2046. working through the "fog" & accomplishing things
2047. seeing the eyes of the father of my babies when he looks at his grandbaby - it's a mutual love affair!

11/20/13 Wed
2048. frosted mornings

2049. picking up our little one...
Love my church. Love picking up Ayla so her Mommy can go to classes. Love when #SiriusXM is playing great worship songs as soon as we get into the car :)
2050. dinner waiting for Bob Cratchit :)

11/21/13 Thurs
2051. a hubby who loves our kids SO MUCH

2052. taking J & A to CCM for K's recital

2053. safe drive to/from Cinci

11/22/13 Fri
2054. good report from Mom's Dr appt but, I am a space cadet:
November 22nd - Thankful that my sister understood that I meant to say BIOPSY and not AUTOPSY as I was reporting back to her about my mom's doctor appointment earlier today!

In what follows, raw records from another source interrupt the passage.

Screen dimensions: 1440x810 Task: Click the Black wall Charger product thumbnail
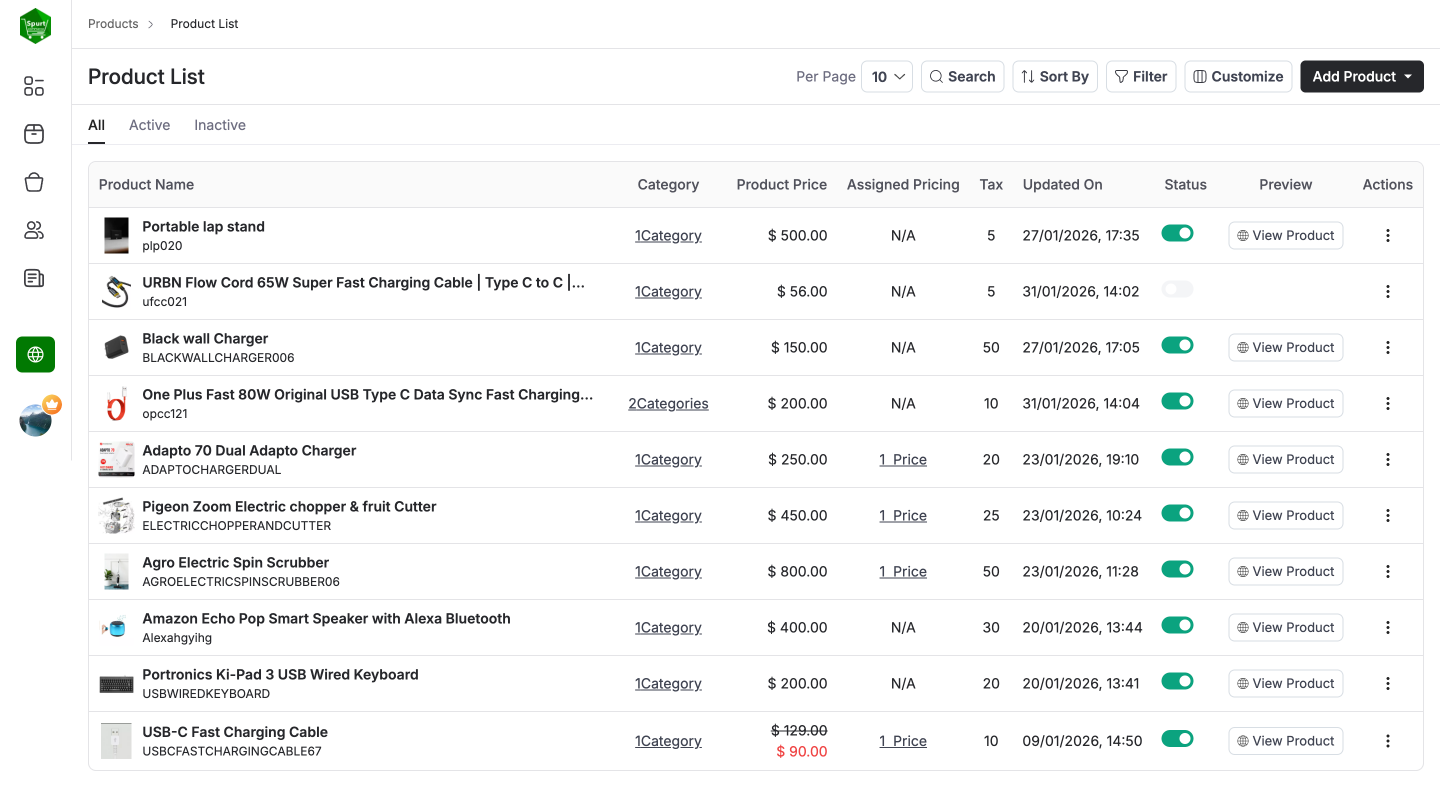(x=116, y=347)
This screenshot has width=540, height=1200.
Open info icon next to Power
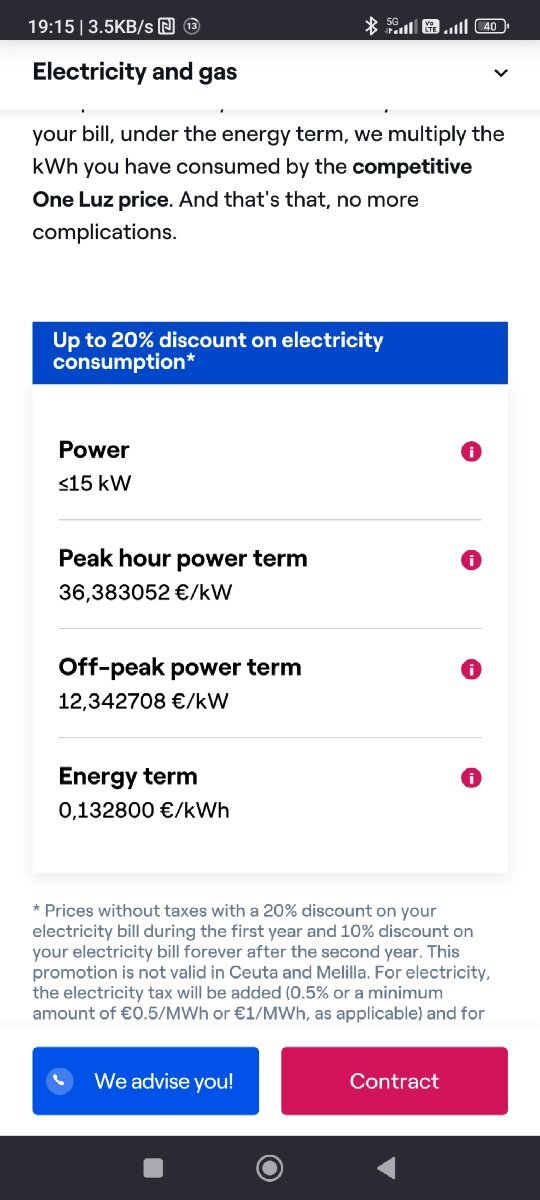pos(471,451)
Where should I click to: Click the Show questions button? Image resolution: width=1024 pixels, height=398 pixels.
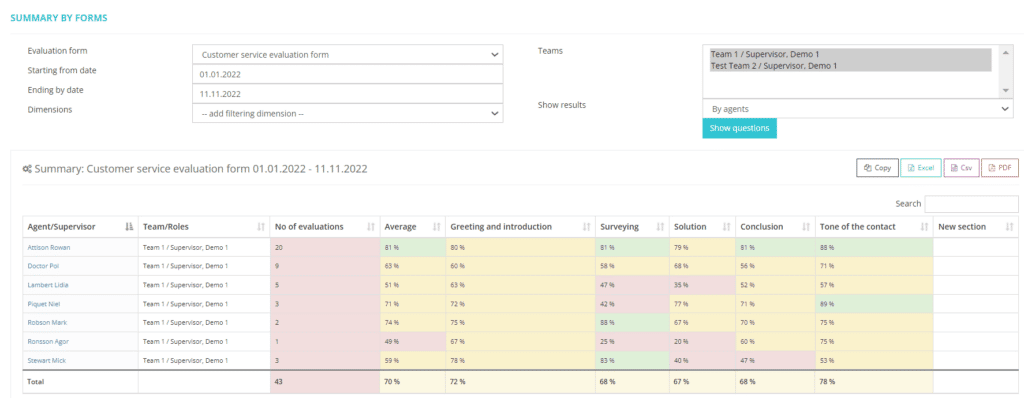(739, 128)
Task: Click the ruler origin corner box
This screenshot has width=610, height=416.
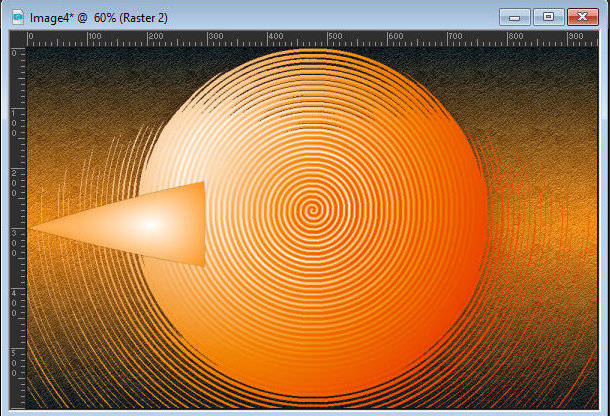Action: pos(16,38)
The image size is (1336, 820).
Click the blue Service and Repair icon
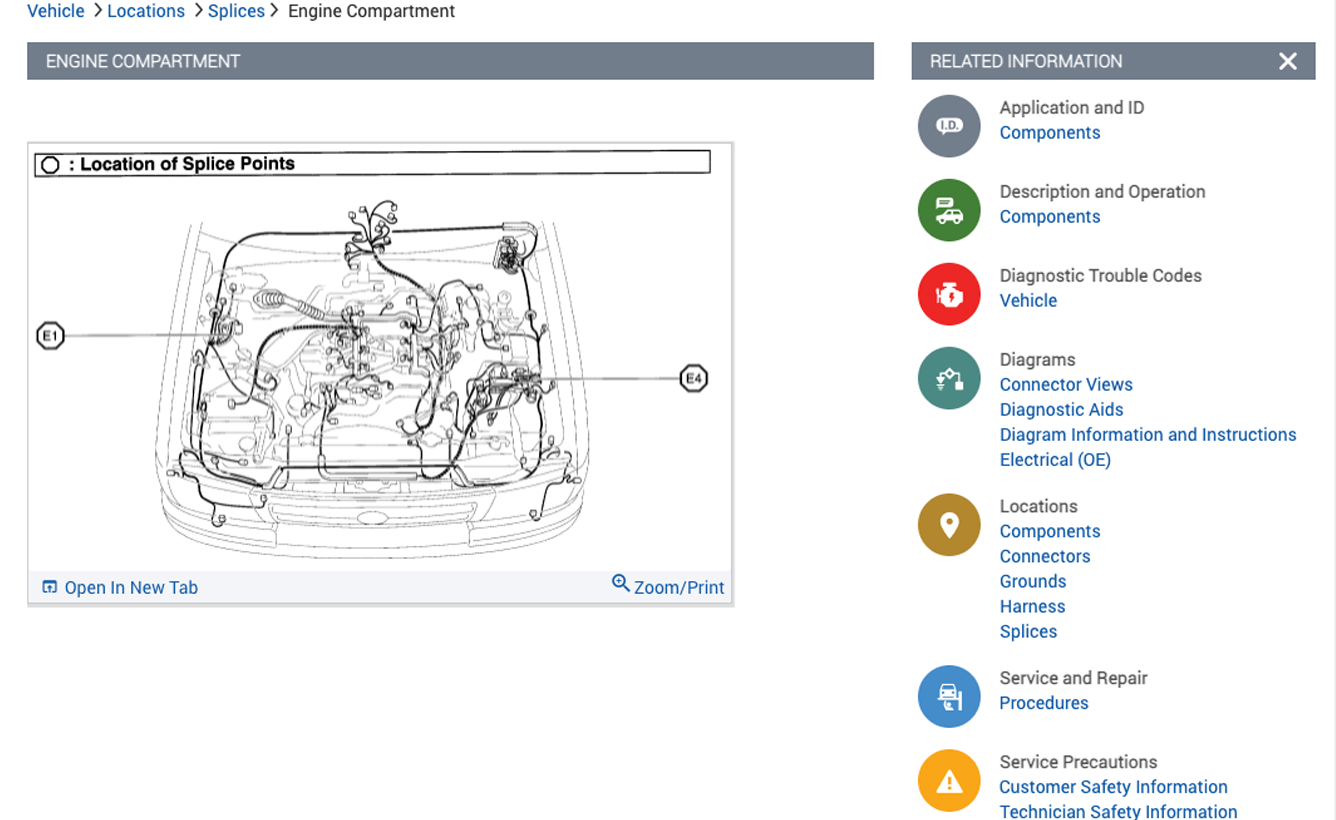tap(949, 696)
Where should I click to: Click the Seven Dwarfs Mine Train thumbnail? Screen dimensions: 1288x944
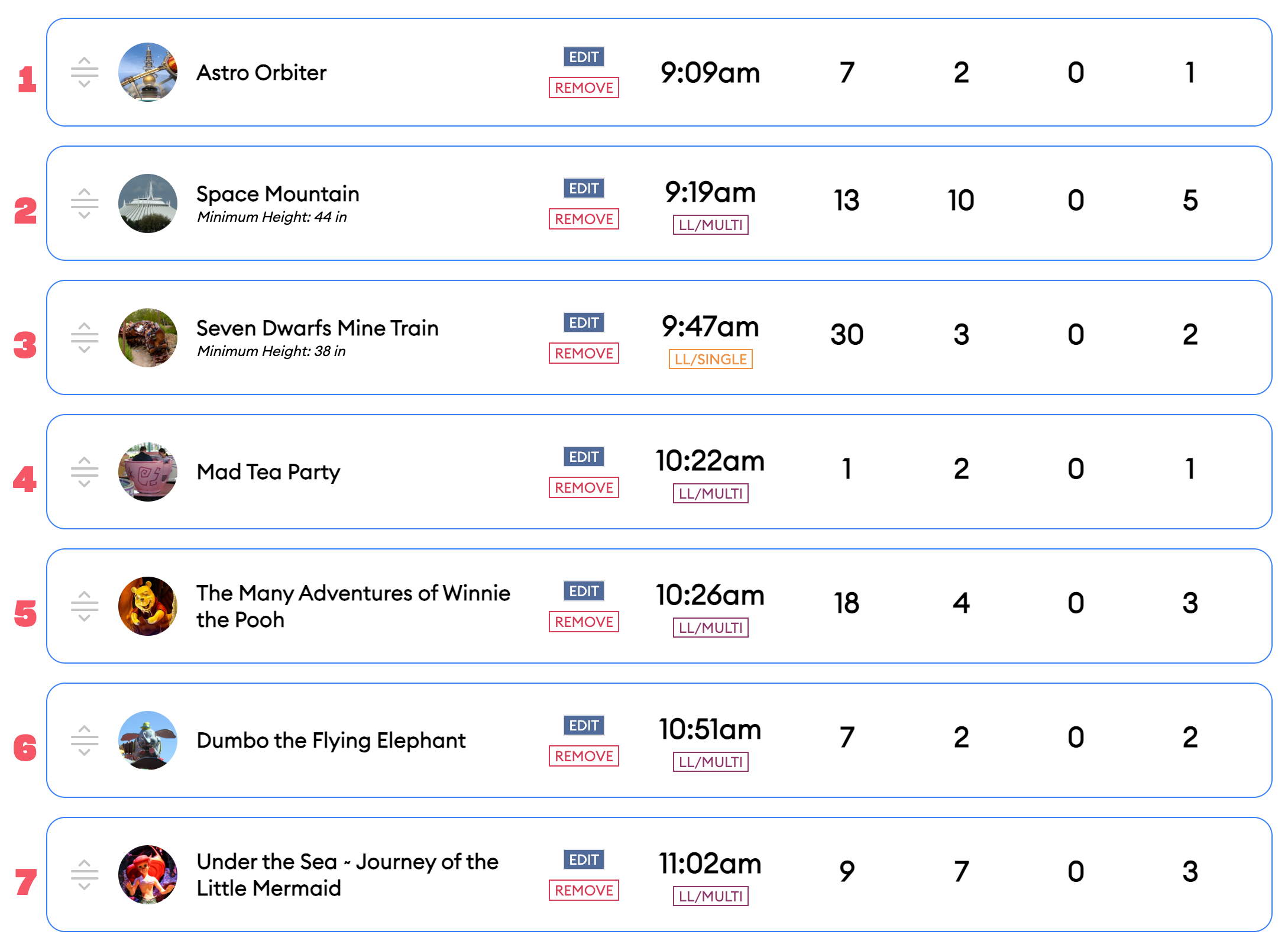(148, 338)
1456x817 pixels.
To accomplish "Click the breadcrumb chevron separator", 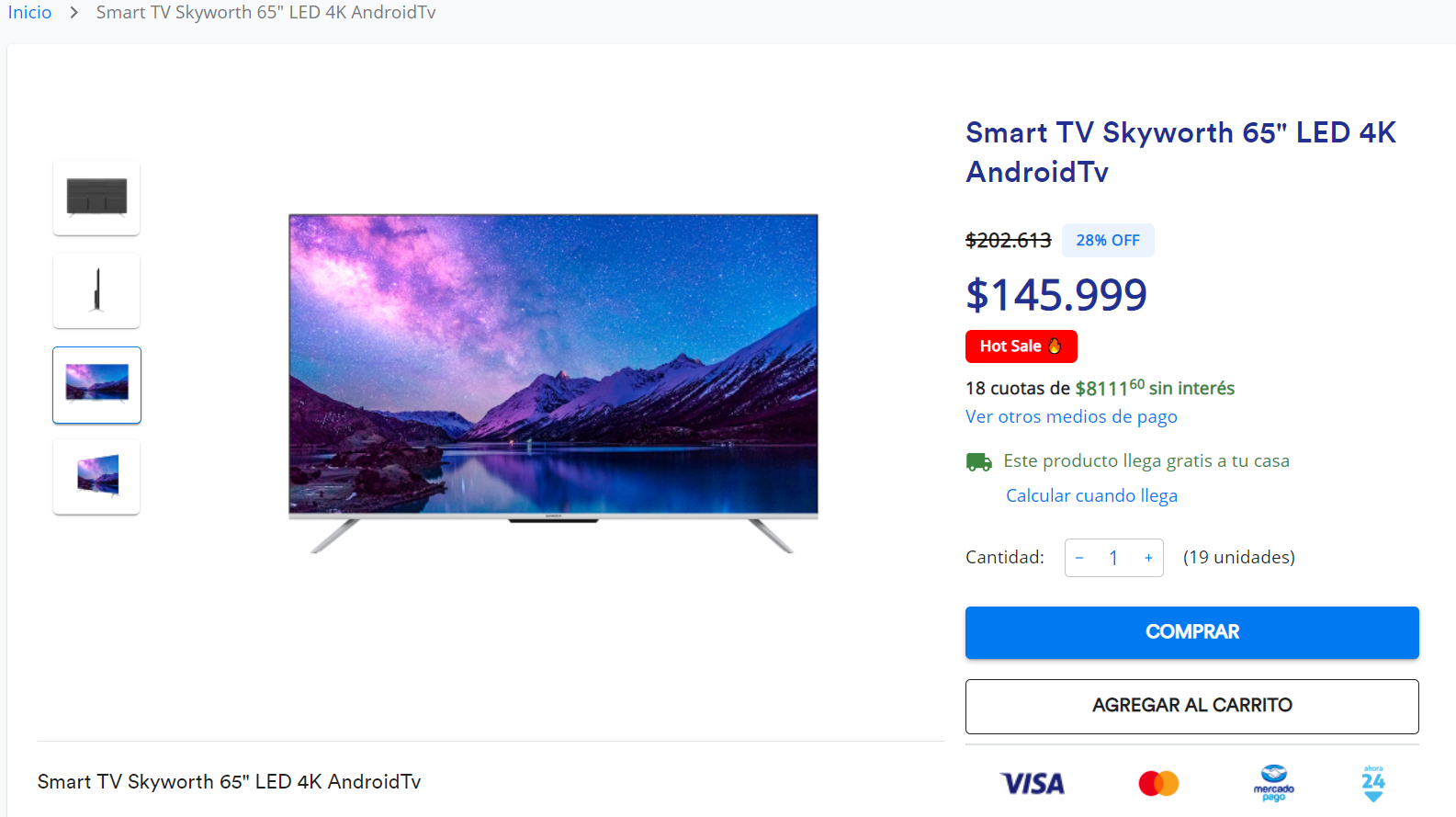I will click(x=74, y=13).
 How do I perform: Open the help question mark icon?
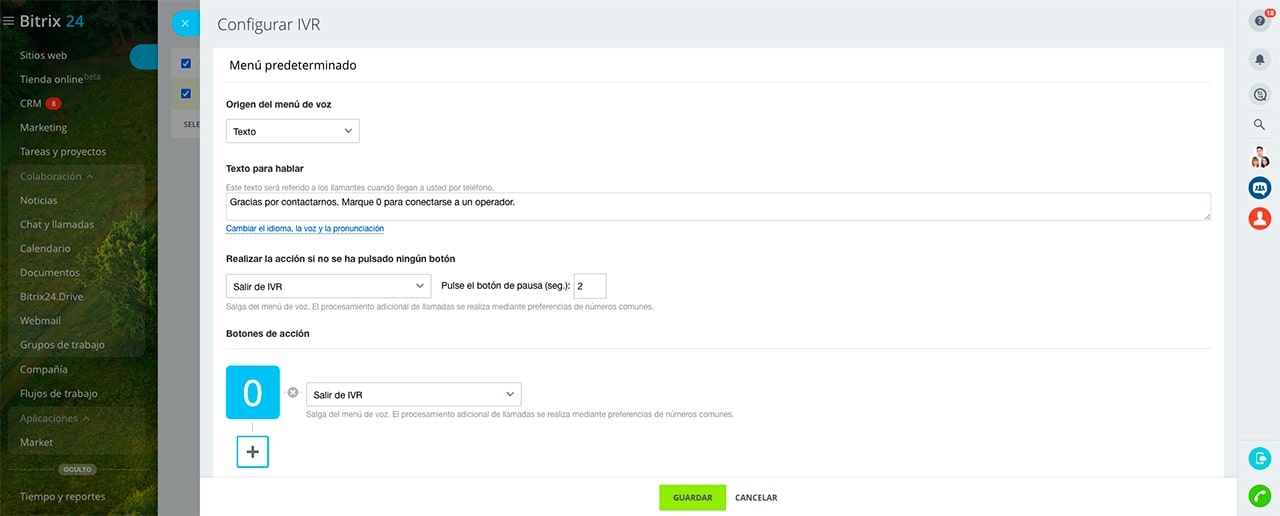(x=1259, y=21)
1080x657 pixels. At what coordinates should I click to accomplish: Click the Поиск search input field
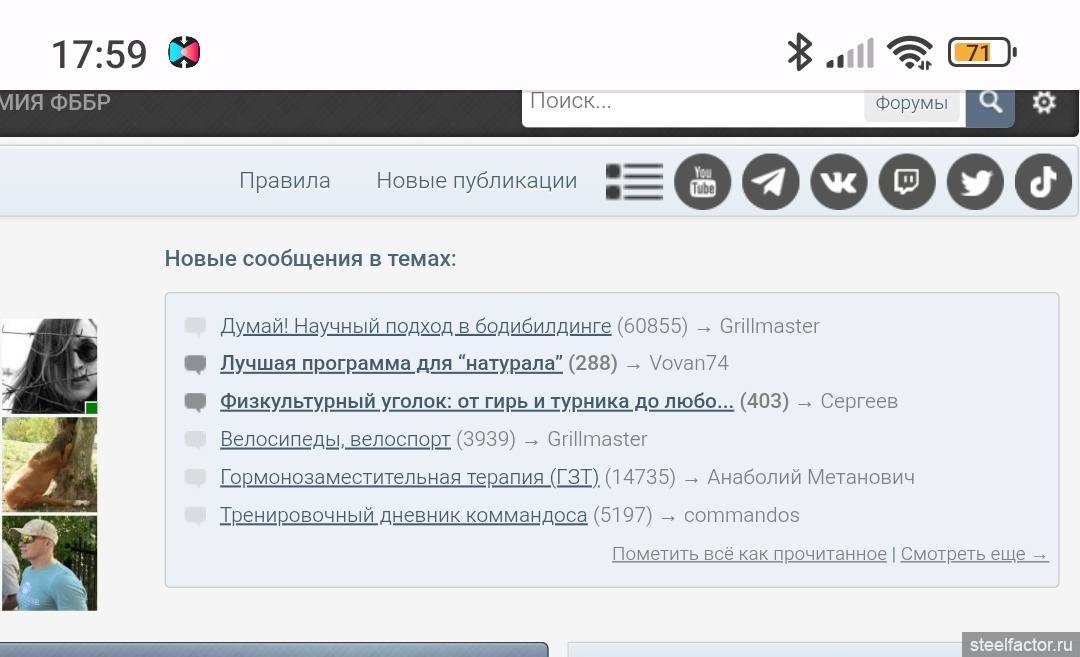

My sisters are very understanding with me (and fun!).
2055. TGIF - what a week!
2056. friends through the BFFClub
Snow Momma Nursing Snow Baby!
11/23/13 Sat
2057. coffee in bed w/the LOML
2058. the snow globe effect from the sun room
2059. 19 degrees & gorgeous

11/24/13 Sun
2060. feeling horrible - yet knowing it's not life-threatening
2061. staying in bed all day
2062. trusting God to heal this YUCK before Thanksgiving

11/25/13 Mon
2063. good night's sleep & feeling a little better
2064. praying for a feverish baby & trusting God to heal
2065. TV dinner on a night when I didn't want to cook
(wasn't great but, it wasn't me cooking or cleaning up)

11/26/13 Tues
2066. good night's sleep for me & baby - both of us feeling better!
2067. Emily Dragoo :) transportation :)
2068. safe journey for T & K -- Thanksgiving has begun :)

11/27/13 Wed
2069. the LOML working from home - LOVE IT!
2070. bought "happy's" for us girls
2071. dinner around the table followed by piano & organ concert

11/28/13 Thurs THANKSGIVING
2072. relaxed breakfast in jammies
2073. comparing this year with last year

2074. food & family fellowship


11/29/13 Fri
2075. sleeping in!
2076. napping in the afternoon
2077. going to bed early
CAN YOU TELL, I'M NOT FEELING WELL!!

11/30/13 Sat
2078. friends over the years & conversations that flow regardless of how long it's been since we actually talked with each other!!!